**Information supplied**
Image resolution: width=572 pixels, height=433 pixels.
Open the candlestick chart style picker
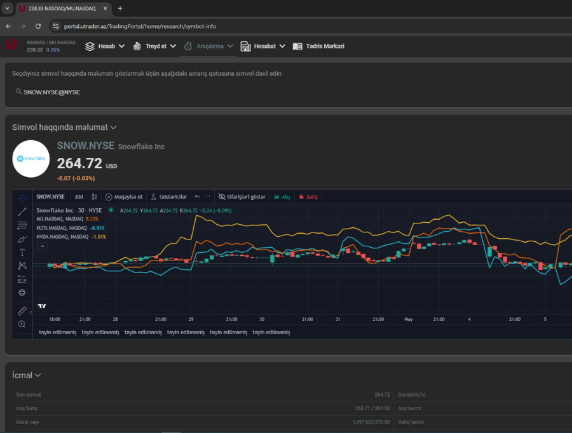pos(95,197)
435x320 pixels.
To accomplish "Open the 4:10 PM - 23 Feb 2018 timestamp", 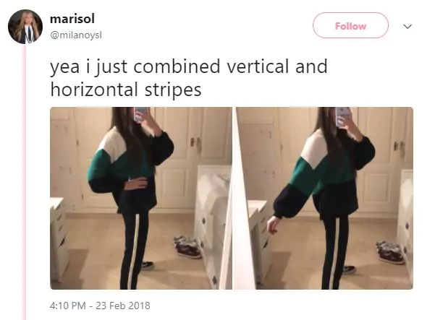I will 100,306.
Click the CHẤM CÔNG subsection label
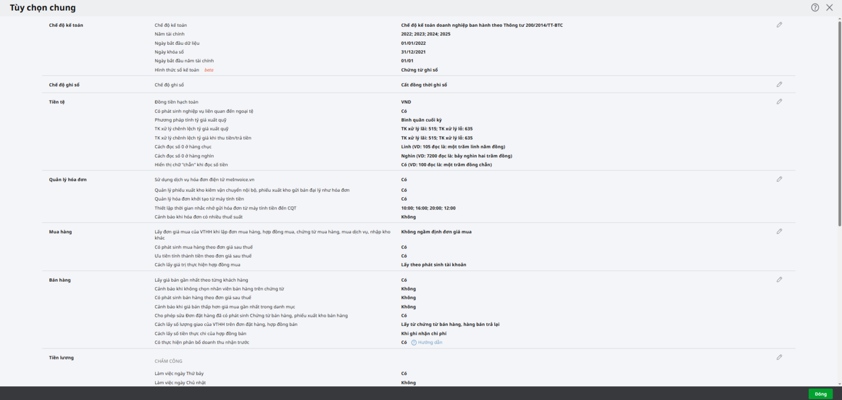Screen dimensions: 842x400 168,361
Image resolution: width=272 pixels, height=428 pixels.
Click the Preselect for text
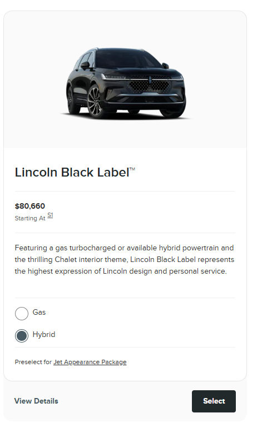33,362
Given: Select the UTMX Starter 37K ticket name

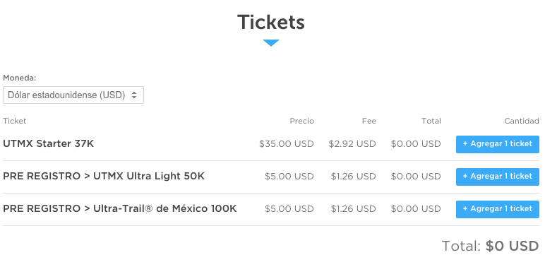Looking at the screenshot, I should point(48,143).
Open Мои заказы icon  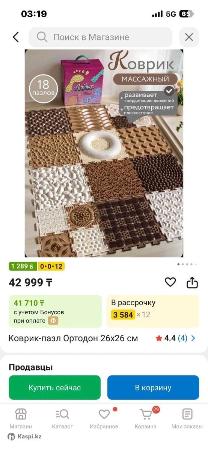(187, 414)
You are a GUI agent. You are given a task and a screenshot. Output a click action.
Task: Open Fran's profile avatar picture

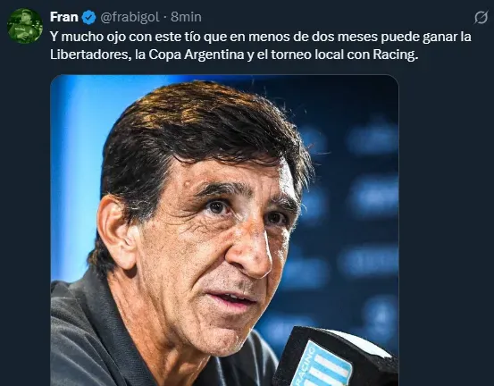(x=25, y=26)
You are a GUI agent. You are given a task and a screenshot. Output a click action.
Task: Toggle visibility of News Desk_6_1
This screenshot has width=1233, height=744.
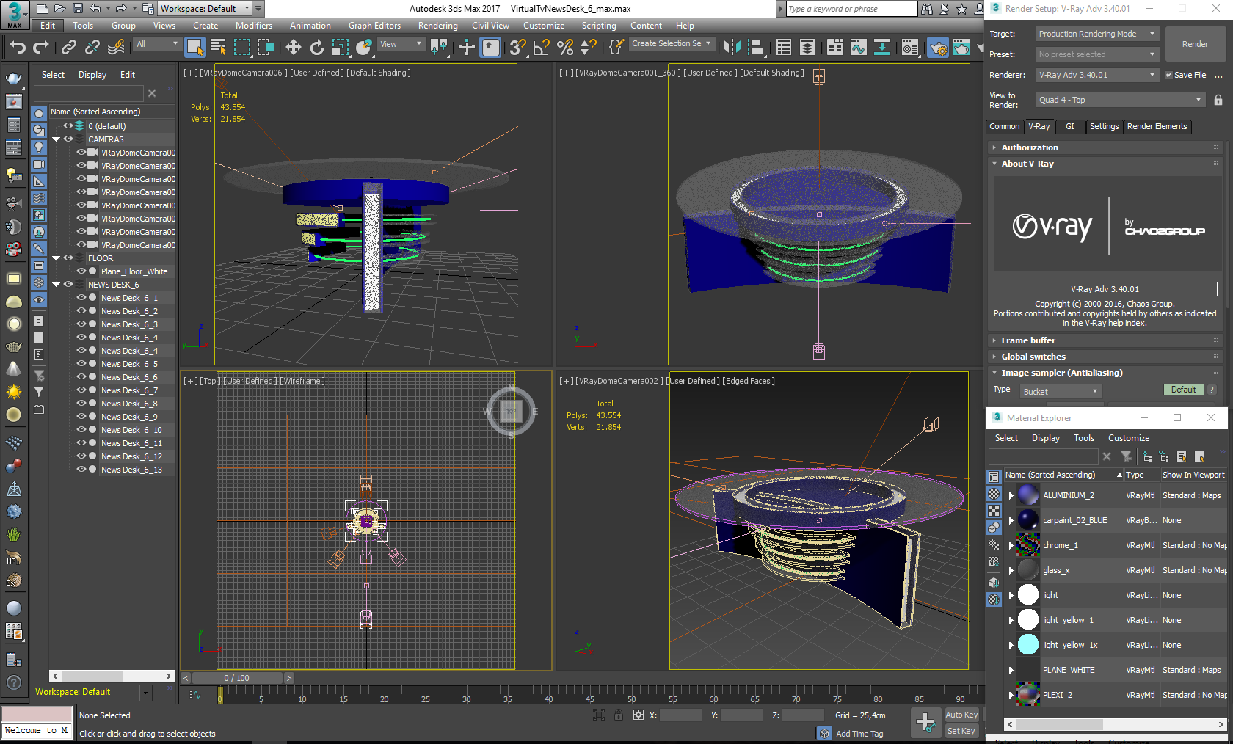81,298
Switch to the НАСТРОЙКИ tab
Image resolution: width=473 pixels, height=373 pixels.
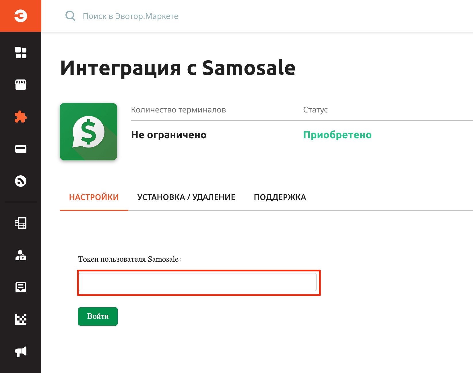(94, 197)
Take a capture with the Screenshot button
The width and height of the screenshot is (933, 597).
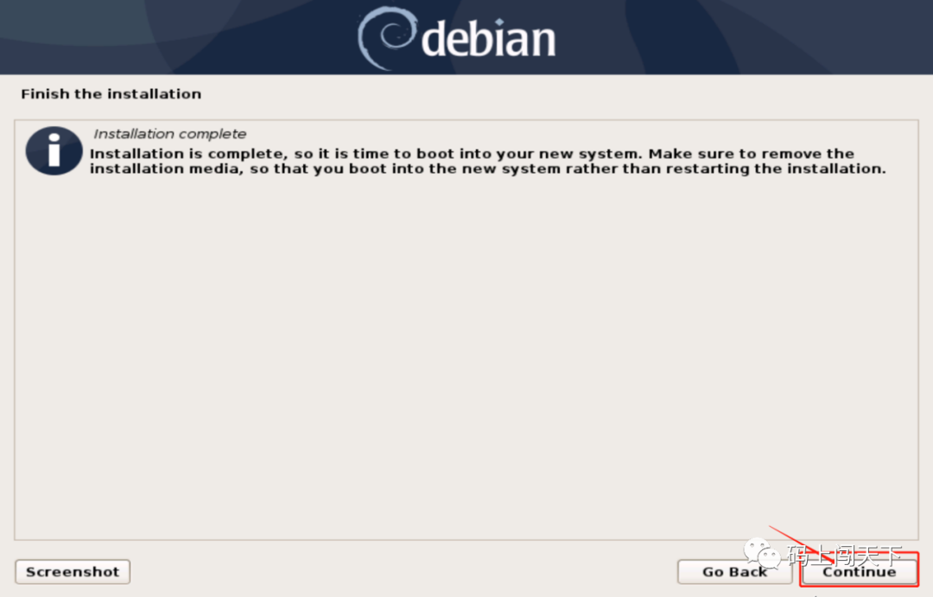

**Task instructions**
Pictures are to be left out; otherwise, copy exactly each line from the one containing "Image resolution: width=473" through the last line of the listing.

**Exercise output**
Image resolution: width=473 pixels, height=373 pixels.
(94, 197)
Take a capture with the Screenshot button
The width and height of the screenshot is (933, 597).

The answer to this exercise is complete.